It costs $50,000 to have Billy Idol appear at a private event, but in 2012, a 25-year-old working at a Seattle mall convinced the rock star and his band to play his birthday party for free. All Michael Henrichsen had to do was make ridiculous videos, enlist ridiculous celebrities, and throw a series of charity events in Idol’s honor.
Henrichsen grew up in the ’90s. But his mom was obsessed with ’80s bands like Duran Duran and INXS — she even named Michael after the late INXS front man, Michael Hutchence. Her fandom rubbed off on her son. “I love everything about the ’80s,” he says. “The look, the feel, the fashion, the music, the movies.”
After graduating college in 2008, Henrichsen hoped to work in marketing or publicity, but struggled to make inroads. In order to pay student loans, he took a job as a sales associate at a Billabong store in the Seattle suburbs. The job had one major perk: Henrichsen could pass his shifts blasting the ’80s station on satellite radio. One day at work, he was lamenting the low turnout at his recent birthday party. But his mood turned when Idol’s “White Wedding” kicked in on the radio. Noticing the change in his disposition, a co-worker asked, “Why don’t you try to get Billy Idol to play at your birthday party?”

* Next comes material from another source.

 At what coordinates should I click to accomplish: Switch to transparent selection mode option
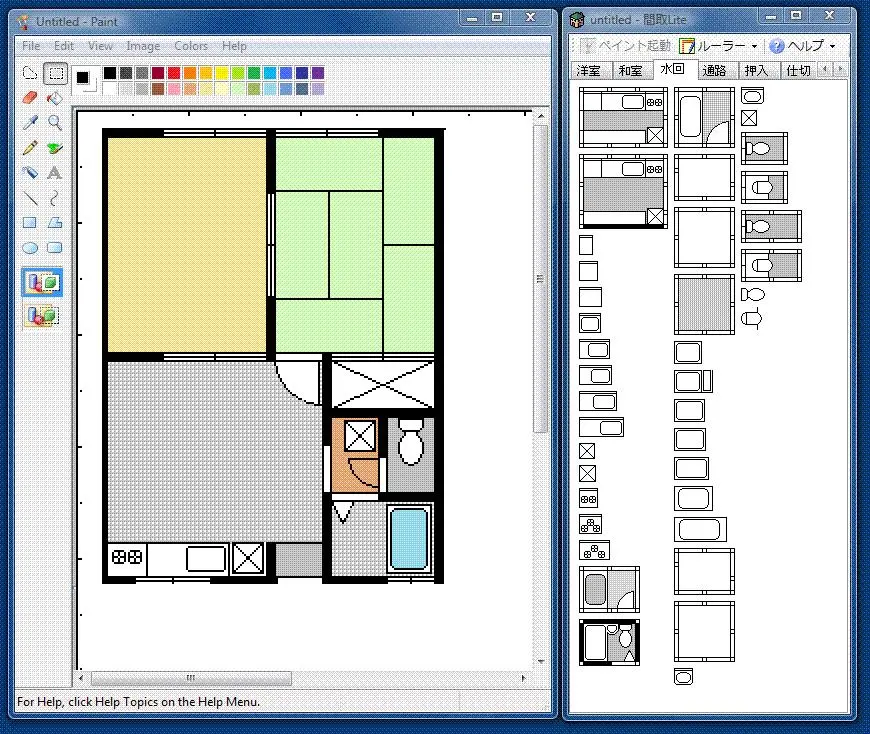click(42, 316)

Henrichsen majored in communications, so he knew a thing or two about publicizing a cause. He enlisted celebrities who were passing through Seattle to invite Billy Idol on his behalf. “I’m a nobody,” he says. “But people care about celebrities.” Soon enough, he had Fabio, Pauly Shore, Apolo Ohno, and a dozen others appealing to Billy through videos on YouTube. “Sure enough, the media thought it was hilarious enough to write a story on.”
Media coverage alone wasn’t enough, so Henrichsen started a band and began holding “Billy Idol Aid” charity concerts at a music venue in Seattle. He raised over $10,000. In the summer of 2011, with Henrichsen’s October birthday on the horizon, Idol responded with a video of his own but didn’t commit to a birthday show. “The idea was to have him play a concert,” Henrichsen says. “Not have him send a ten-second video message at a charity event.”
Undeterred, the superfan decided to give the project one more year. By then, he had so impressed some Seattle music promoters that they decided to reach out to Idol’s camp. On the eve of Henrichsen’s 26th birthday in 2012, Idol sent a second video agreeing to play an event with his band. “I completely lost it,” Henrichsen says.
Throughout the two years Henrichsen worked on booking Billy, he would go online and see who was discussing his project. Commenters on Reddit would say things like, “Why doesn’t this kid get a job?” Now, thanks to all the publicity he garnered, Henrichsen is working in marketing at the University of Washington in Seattle. He says the Billy Idol project taught him a valuable life lesson: “Don’t listen to people on the internet.”